Desde então, vários pesquisadores da área foram atraídos por suas
particularidades e desenvolvem trabalhos para tentar descrever melhor seus fenômenos linguísticos. Além
dos pesquisadores tori (não indígenas), há também os professores e
pesquisadores Iny que desenvolvem estudos e análises pertinentes que, inclusive, são repassados nas escolas das aldeias. Mesmo assim,
ainda são poucos os trabalhos sobre o Karajá. É necessário mais gente disposta a
estudar as linguas indígenas brasileiras, todas carentes de documentação e análise.

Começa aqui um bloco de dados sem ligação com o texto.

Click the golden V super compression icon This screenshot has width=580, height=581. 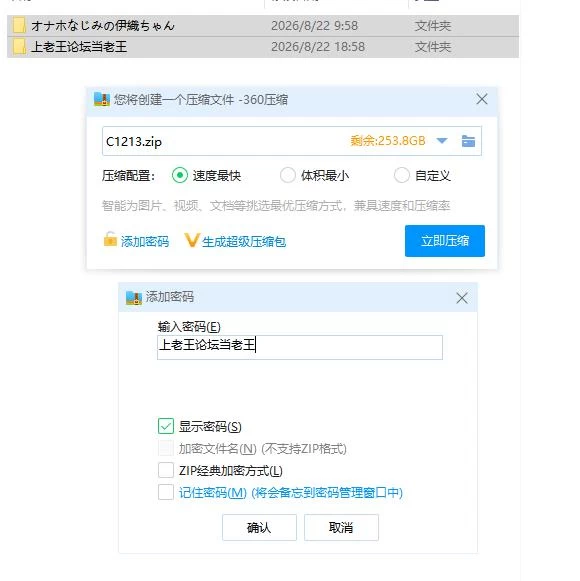[192, 240]
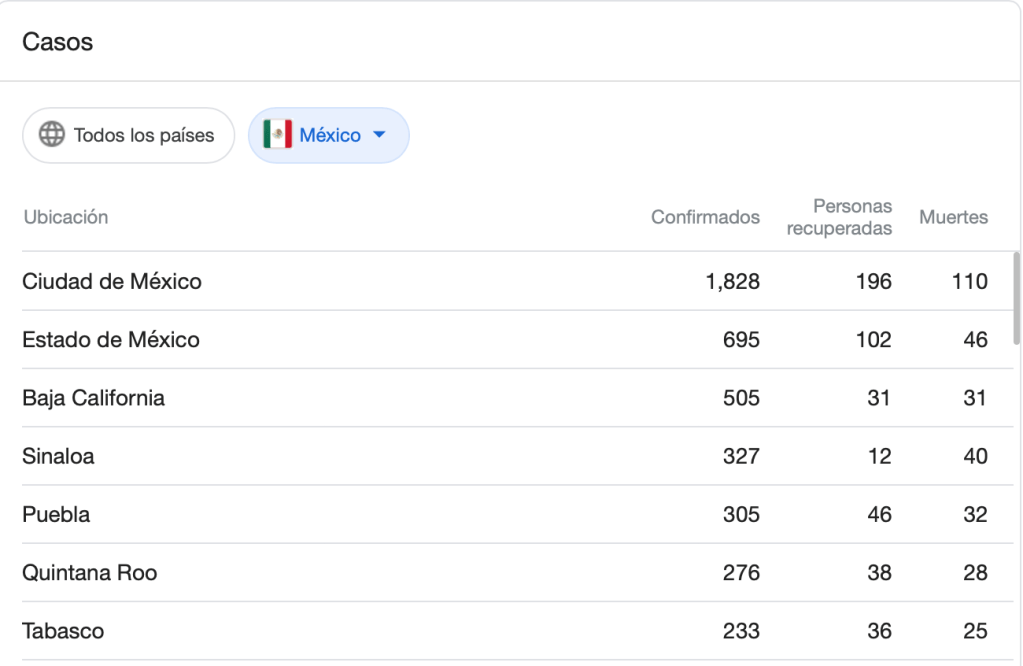
Task: Click Estado de México's 695 confirmed value
Action: tap(741, 340)
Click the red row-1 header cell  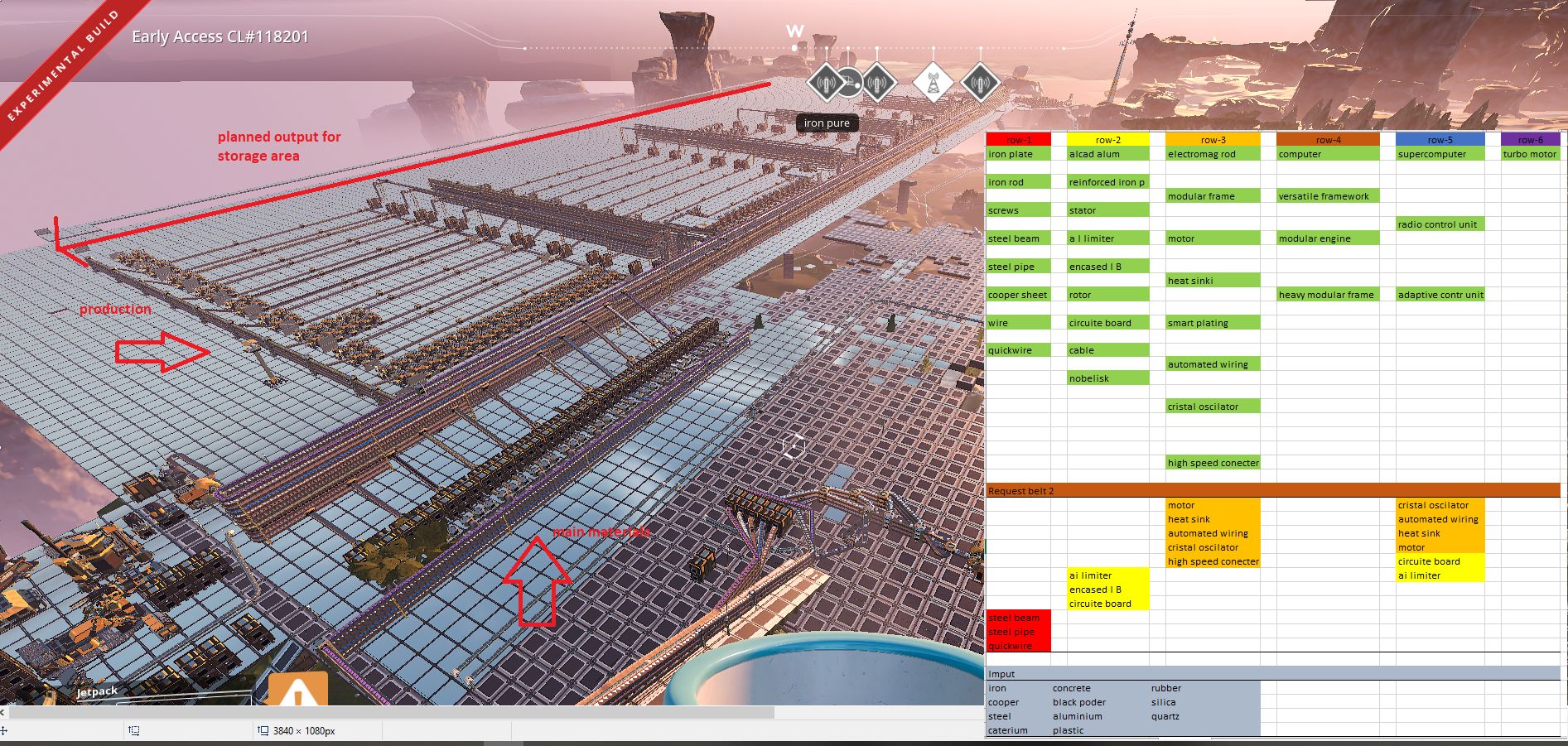pyautogui.click(x=1018, y=140)
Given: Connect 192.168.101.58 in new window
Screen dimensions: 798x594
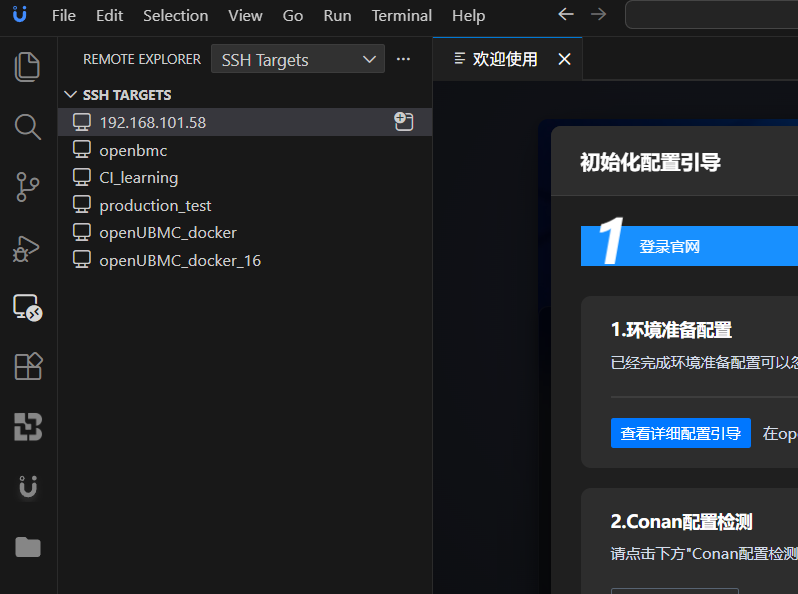Looking at the screenshot, I should pyautogui.click(x=403, y=122).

| Acervo PRODOCLIN|Karajá: Casa tradicional Iny |
É
cada vez maior a conscientização da necessidade de preservação das línguas e culturas
indígenas como forma de manter, resgatar
e salvaguadar a identidade destes povos. Por isso, o Museu do Índio, órgão da
FUNAI, em parceria com a UNESCO e o Banco do Brasil vem desenvolvendo desde
2009 o Projeto de Documentação de Línguas e Culturas Indígenas Brasileiras (PRODOCLIN) que
contempla cerca de doze etnias de diferentes regiões do Brasil. Os Iny estão
entre os povos inicialmente selecionados e possuem uma equipe que desenvolve
diferentes trabalhos de documentação sobre a lingua e cultura Karajá (PRODOCLIN|Karajá).